** Opening Records to use block **

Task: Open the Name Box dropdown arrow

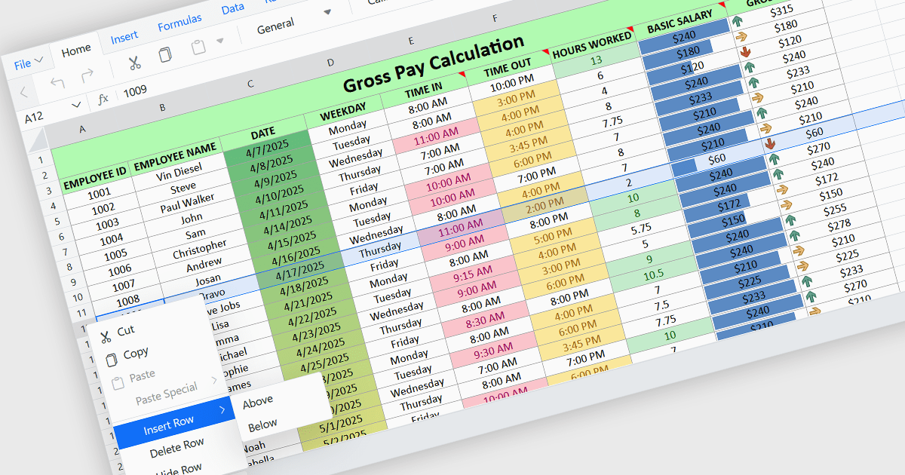Action: (x=76, y=105)
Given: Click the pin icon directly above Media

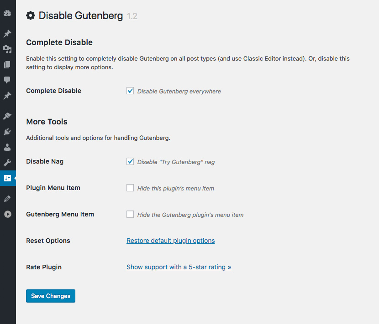Looking at the screenshot, I should coord(7,34).

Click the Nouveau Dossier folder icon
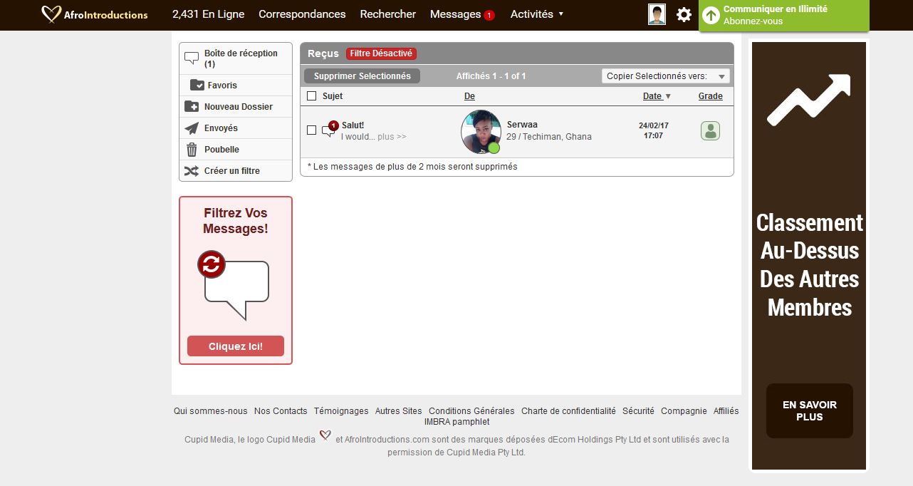coord(192,107)
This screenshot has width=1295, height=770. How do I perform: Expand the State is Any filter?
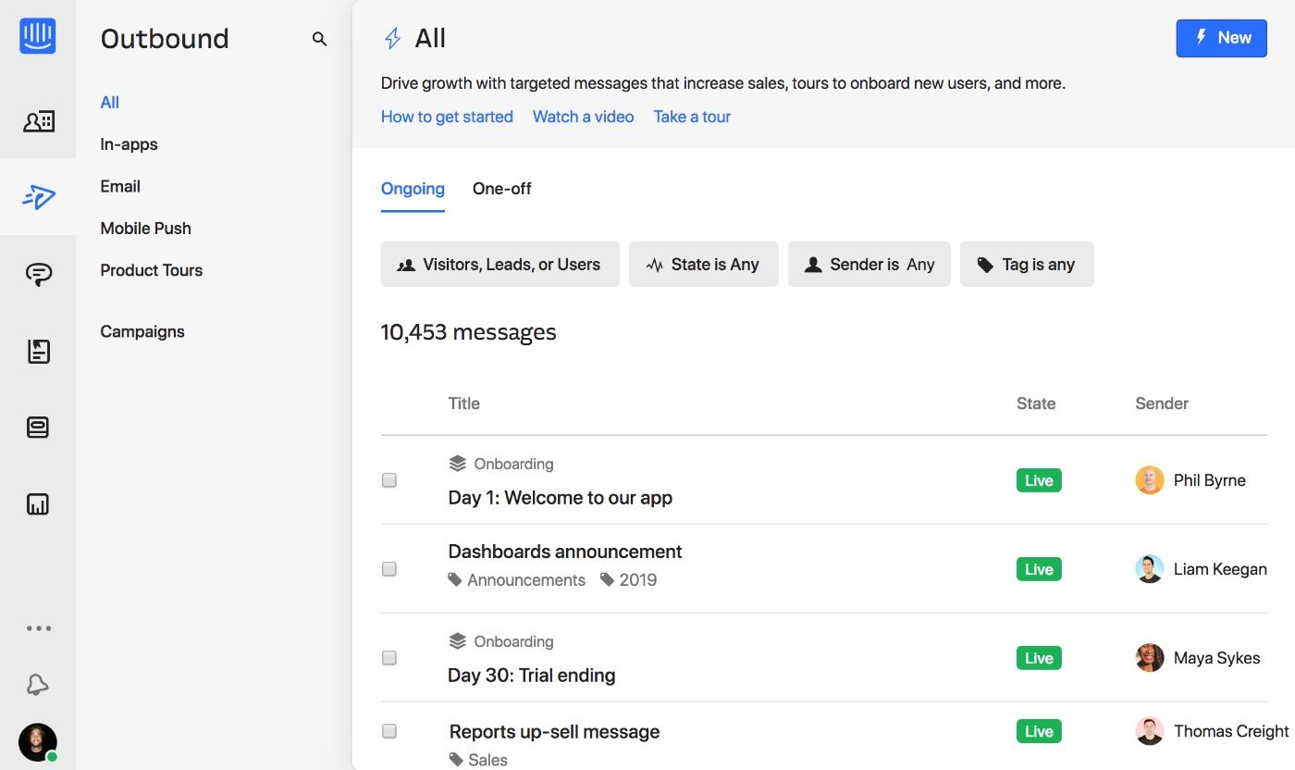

** Closing Records to use block **

The entries above, every one of them, should be retyped exactly, with no pictures carried over.

(Answer to the exercise)
Task: Open the Name Box dropdown arrow

Action: (x=76, y=105)
Given: Click the pin icon directly above Media

Looking at the screenshot, I should coord(7,34).

Click the Nouveau Dossier folder icon
coord(192,107)
This screenshot has width=1295, height=770. How do I perform: Expand the State is Any filter?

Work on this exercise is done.